(Pixel coordinate grounding data)
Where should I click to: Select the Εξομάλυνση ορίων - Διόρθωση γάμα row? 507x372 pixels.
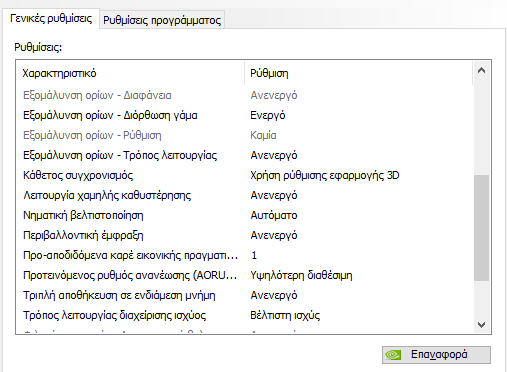[x=245, y=115]
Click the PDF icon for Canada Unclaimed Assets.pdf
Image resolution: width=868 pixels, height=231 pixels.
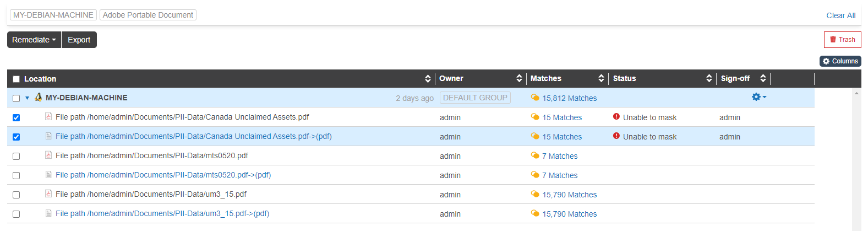click(x=48, y=116)
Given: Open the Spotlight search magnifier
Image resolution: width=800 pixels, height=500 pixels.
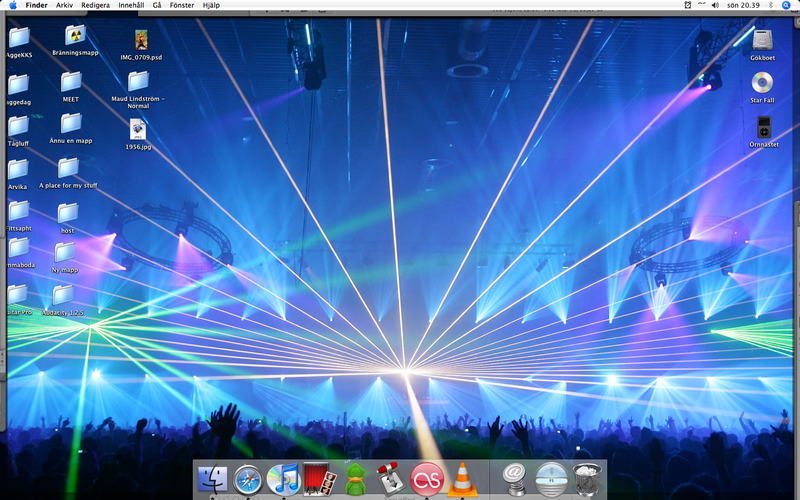Looking at the screenshot, I should click(x=785, y=5).

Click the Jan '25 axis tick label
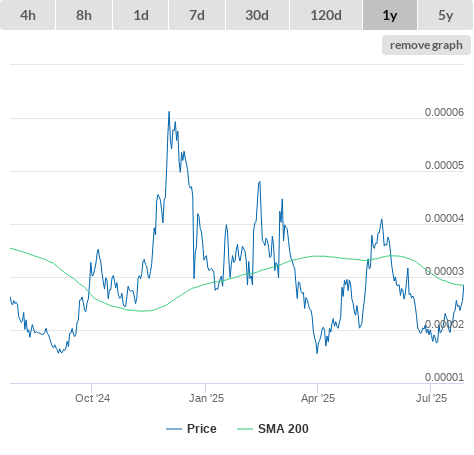pyautogui.click(x=206, y=398)
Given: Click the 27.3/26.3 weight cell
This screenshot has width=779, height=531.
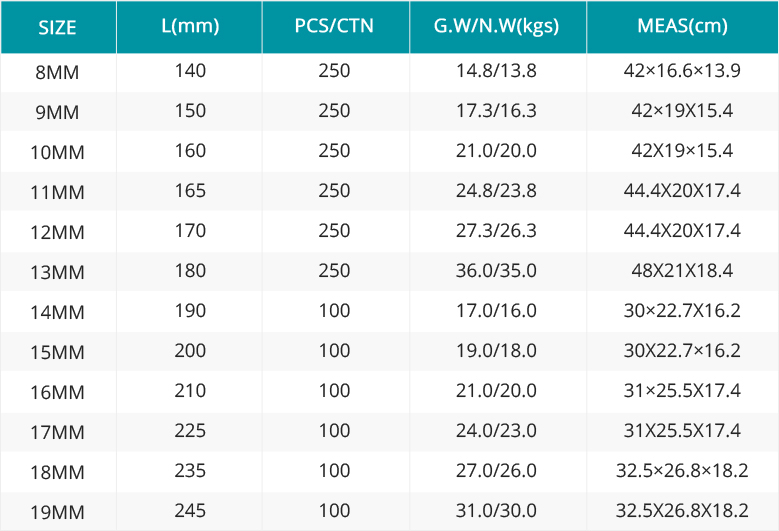Looking at the screenshot, I should point(498,231).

Exercise instructions |
All lines above that contain "Given" are required in the answer.

Answer to this exercise |
Given: Open the Spotlight search magnifier
Given: Click the 27.3/26.3 weight cell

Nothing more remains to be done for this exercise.